> [Work item]:
I would like every entry below written out exactly.

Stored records
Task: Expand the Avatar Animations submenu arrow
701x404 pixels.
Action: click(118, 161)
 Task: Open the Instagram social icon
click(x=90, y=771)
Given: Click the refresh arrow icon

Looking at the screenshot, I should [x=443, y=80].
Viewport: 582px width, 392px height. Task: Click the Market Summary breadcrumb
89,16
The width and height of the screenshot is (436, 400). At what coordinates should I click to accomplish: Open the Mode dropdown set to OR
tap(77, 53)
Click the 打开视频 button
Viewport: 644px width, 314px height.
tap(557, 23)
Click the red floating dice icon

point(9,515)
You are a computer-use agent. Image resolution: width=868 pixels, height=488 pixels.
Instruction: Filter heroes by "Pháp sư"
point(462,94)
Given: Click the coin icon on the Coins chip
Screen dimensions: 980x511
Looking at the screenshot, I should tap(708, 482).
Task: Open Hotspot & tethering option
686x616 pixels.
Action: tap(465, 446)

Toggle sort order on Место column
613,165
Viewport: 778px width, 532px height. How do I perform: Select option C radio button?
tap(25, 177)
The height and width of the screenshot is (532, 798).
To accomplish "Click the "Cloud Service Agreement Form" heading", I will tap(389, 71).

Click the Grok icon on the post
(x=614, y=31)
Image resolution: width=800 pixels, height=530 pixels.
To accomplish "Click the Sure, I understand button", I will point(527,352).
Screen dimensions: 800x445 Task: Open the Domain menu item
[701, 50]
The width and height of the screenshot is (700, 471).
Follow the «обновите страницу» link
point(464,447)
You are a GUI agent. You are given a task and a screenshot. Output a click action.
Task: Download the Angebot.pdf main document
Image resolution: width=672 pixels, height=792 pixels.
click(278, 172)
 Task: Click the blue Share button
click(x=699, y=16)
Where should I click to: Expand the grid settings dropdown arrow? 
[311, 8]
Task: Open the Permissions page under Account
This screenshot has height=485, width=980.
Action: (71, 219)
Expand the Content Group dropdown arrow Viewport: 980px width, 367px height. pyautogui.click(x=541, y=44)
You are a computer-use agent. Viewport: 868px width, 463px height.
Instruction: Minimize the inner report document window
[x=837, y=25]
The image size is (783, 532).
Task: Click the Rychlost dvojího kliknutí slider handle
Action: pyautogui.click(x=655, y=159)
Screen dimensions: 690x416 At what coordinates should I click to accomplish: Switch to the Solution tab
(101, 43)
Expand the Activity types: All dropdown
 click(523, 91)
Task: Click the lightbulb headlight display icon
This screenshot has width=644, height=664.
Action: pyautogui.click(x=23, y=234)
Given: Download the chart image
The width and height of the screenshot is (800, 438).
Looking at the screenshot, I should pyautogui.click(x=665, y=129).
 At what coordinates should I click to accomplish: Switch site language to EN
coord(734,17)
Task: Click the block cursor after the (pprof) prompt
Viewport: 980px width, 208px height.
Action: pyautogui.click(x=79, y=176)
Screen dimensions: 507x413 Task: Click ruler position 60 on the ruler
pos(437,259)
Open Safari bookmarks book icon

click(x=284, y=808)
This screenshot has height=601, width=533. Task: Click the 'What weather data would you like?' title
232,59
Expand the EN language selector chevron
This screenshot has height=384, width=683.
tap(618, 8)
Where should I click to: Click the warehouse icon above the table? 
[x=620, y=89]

> [Answer to this problem]:
Task: Expand the Avatar Animations submenu arrow
701x404 pixels.
Action: click(118, 161)
 Task: Open the Instagram social icon
click(x=90, y=771)
Given: Click the refresh arrow icon

Looking at the screenshot, I should [x=443, y=80].
Viewport: 582px width, 392px height. Task: Click the Market Summary breadcrumb
89,16
The width and height of the screenshot is (436, 400). At what coordinates should I click to accomplish: Open the Mode dropdown set to OR
tap(77, 53)
Click the 打开视频 button
Viewport: 644px width, 314px height.
tap(557, 23)
Click the red floating dice icon

point(9,515)
You are a computer-use agent. Image resolution: width=868 pixels, height=488 pixels.
Instruction: Filter heroes by "Pháp sư"
point(462,94)
Given: Click the coin icon on the Coins chip
Screen dimensions: 980x511
Looking at the screenshot, I should tap(708, 482).
Task: Open Hotspot & tethering option
686x616 pixels.
Action: tap(465, 446)

Toggle sort order on Место column
613,165
Viewport: 778px width, 532px height. How do I perform: Select option C radio button?
tap(25, 177)
The height and width of the screenshot is (532, 798).
To accomplish "Click the "Cloud Service Agreement Form" heading", I will tap(389, 71).

Click the Grok icon on the post
(x=614, y=31)
Image resolution: width=800 pixels, height=530 pixels.
To accomplish "Click the Sure, I understand button", I will point(527,352).
Screen dimensions: 800x445 Task: Open the Domain menu item
[701, 50]
The width and height of the screenshot is (700, 471).
Follow the «обновите страницу» link
point(464,447)
You are a GUI agent. You are given a task and a screenshot. Output a click action.
Task: Download the Angebot.pdf main document
Image resolution: width=672 pixels, height=792 pixels.
click(278, 172)
 Task: Click the blue Share button
click(x=699, y=16)
Where should I click to: Expand the grid settings dropdown arrow? 
[311, 8]
Task: Open the Permissions page under Account
This screenshot has height=485, width=980.
Action: (71, 219)
Expand the Content Group dropdown arrow Viewport: 980px width, 367px height. pyautogui.click(x=541, y=44)
You are a computer-use agent. Viewport: 868px width, 463px height.
Instruction: Minimize the inner report document window
[x=837, y=25]
The image size is (783, 532).
Task: Click the Rychlost dvojího kliknutí slider handle
Action: pyautogui.click(x=655, y=159)
Screen dimensions: 690x416 At what coordinates should I click to accomplish: Switch to the Solution tab
(101, 43)
Expand the Activity types: All dropdown
 click(523, 91)
Task: Click the lightbulb headlight display icon
This screenshot has width=644, height=664.
Action: pyautogui.click(x=23, y=234)
Given: Download the chart image
The width and height of the screenshot is (800, 438).
Looking at the screenshot, I should pyautogui.click(x=665, y=129).
 At what coordinates should I click to accomplish: Switch site language to EN
coord(734,17)
Task: Click the block cursor after the (pprof) prompt
Viewport: 980px width, 208px height.
Action: pyautogui.click(x=79, y=176)
Screen dimensions: 507x413 Task: Click ruler position 60 on the ruler
pos(437,259)
Open Safari bookmarks book icon

click(x=284, y=808)
This screenshot has height=601, width=533. Task: Click the 'What weather data would you like?' title
232,59
Expand the EN language selector chevron
This screenshot has height=384, width=683.
tap(618, 8)
Where should I click to: Click the warehouse icon above the table? 
[x=620, y=89]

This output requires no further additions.